Most Adults with Severe HbSC Disease are not Treated with Hydroxyurea.

HbSC disease is the second most frequent sickle cell disease (SCD) genotype after HbSS. Globally, approximately 55,000 newborns are delivered annually with HbSC disease, with the highest HbC gene frequency in West Africa. In Ghana, 40% of adults attending the Ghana Institute of Clinical Genetics SCD clinic have HbSC. Unlike HbSS, hydroxyurea is not routinely recommended for use in individuals with HbSC disease because of the perceived high risk benefit ratio. To test the hypothesis that at least 5% of adults with HbSC will meet the American Society of Hematology (ASH) criteria for severe disease, we conducted a retrospective descriptive cohort study of all individuals with HbSC (≥18 years) who attended the clinic in 2019 (N=1,018). HbSC adults ages 18-45 years were then selected (n=639). We identified a comparison group of 639 individuals with HbSS, frequency matched by age and gender to the individuals with HbSC. Severe disease was defined as a history of ≥ 3 SCD-associated moderate to severe pain episodes/year, a history of acute chest syndrome, and severe symptomatic chronic anemia that interferes with daily activities or quality of life.
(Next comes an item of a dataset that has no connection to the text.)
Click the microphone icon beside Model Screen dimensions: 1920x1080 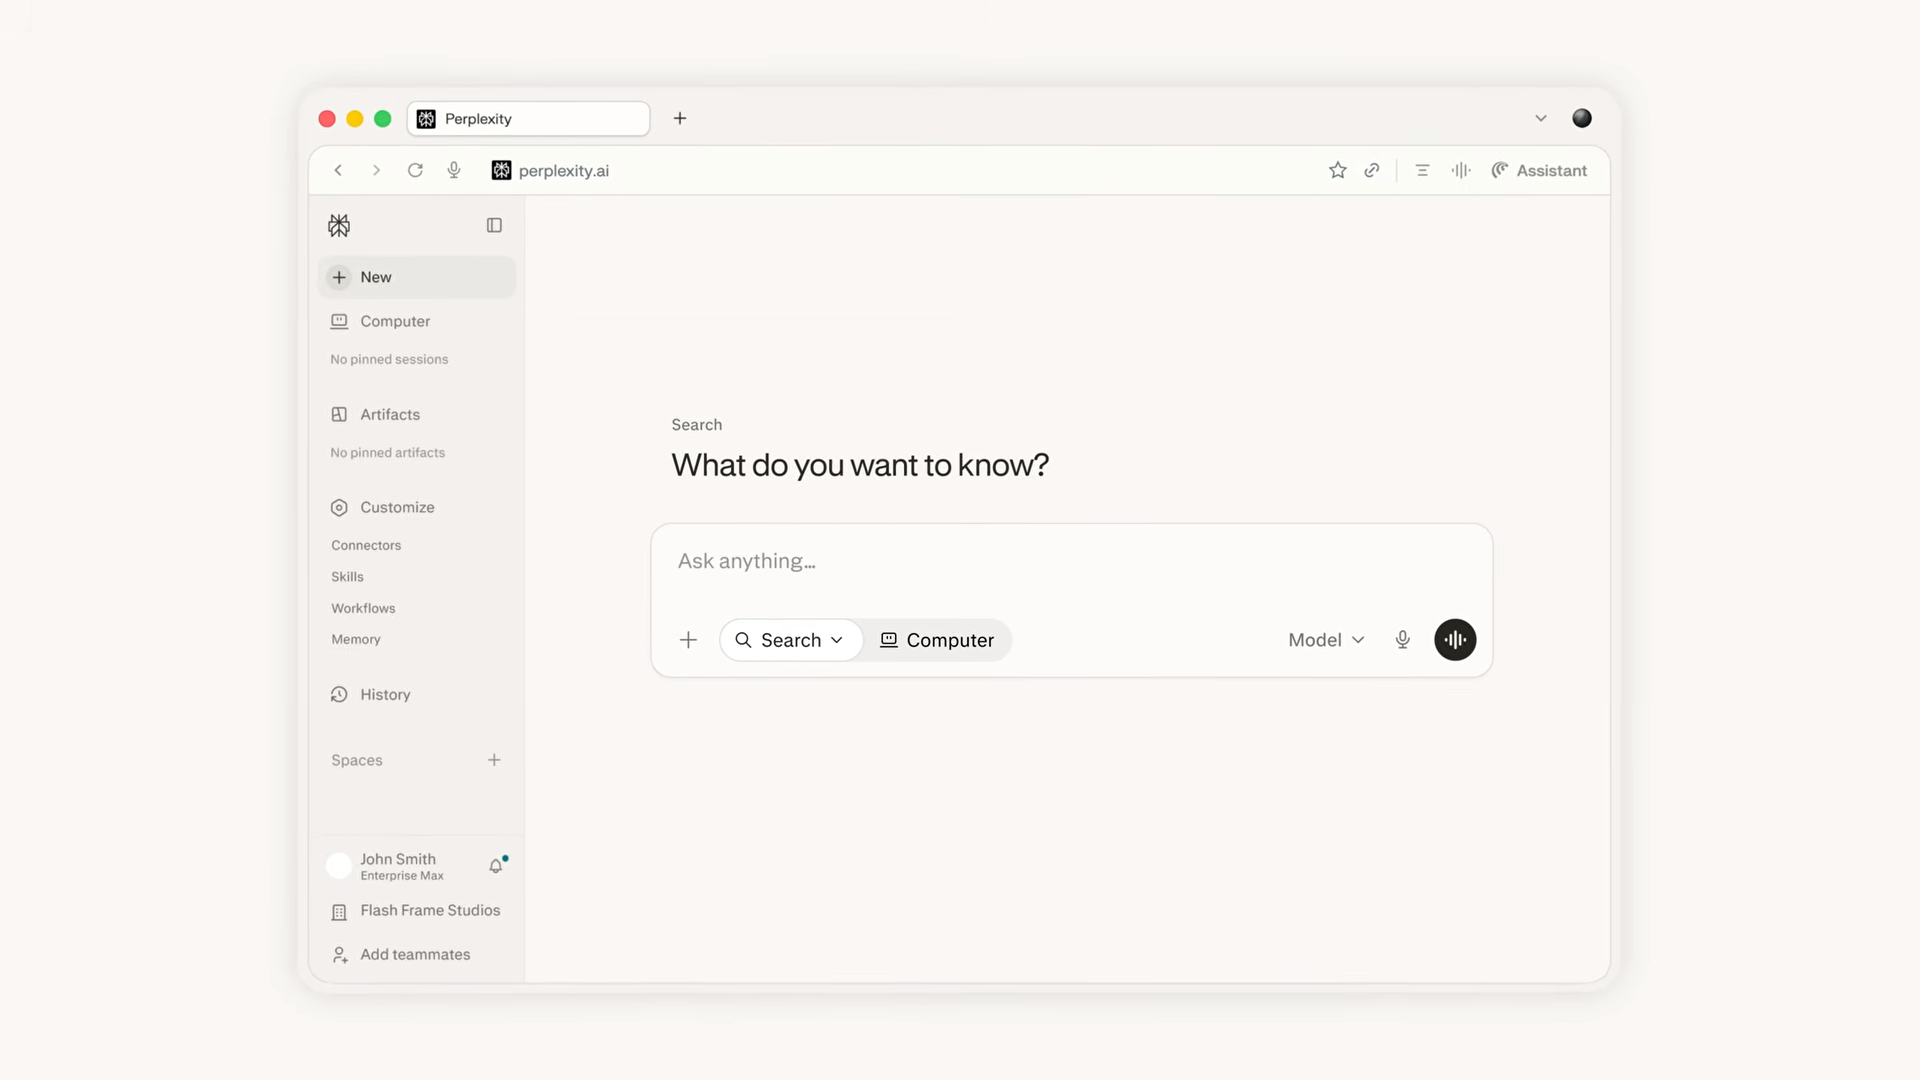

Study endpoints were the proportion of individuals with SCD who met the definition of severe disease and were eligible for hydroxyurea. In total, 10.0% (64/639) of individuals with HbSC met the eligibility criteria for hydroxyurea therapy, compared to 24.1% (154/639) of individuals with HbSS, p<0.001. Less than 1% and 3% of individuals with severe HbSC and HbSS, respectively, are routinely prescribed hydroxyurea in this tertiary care medical center.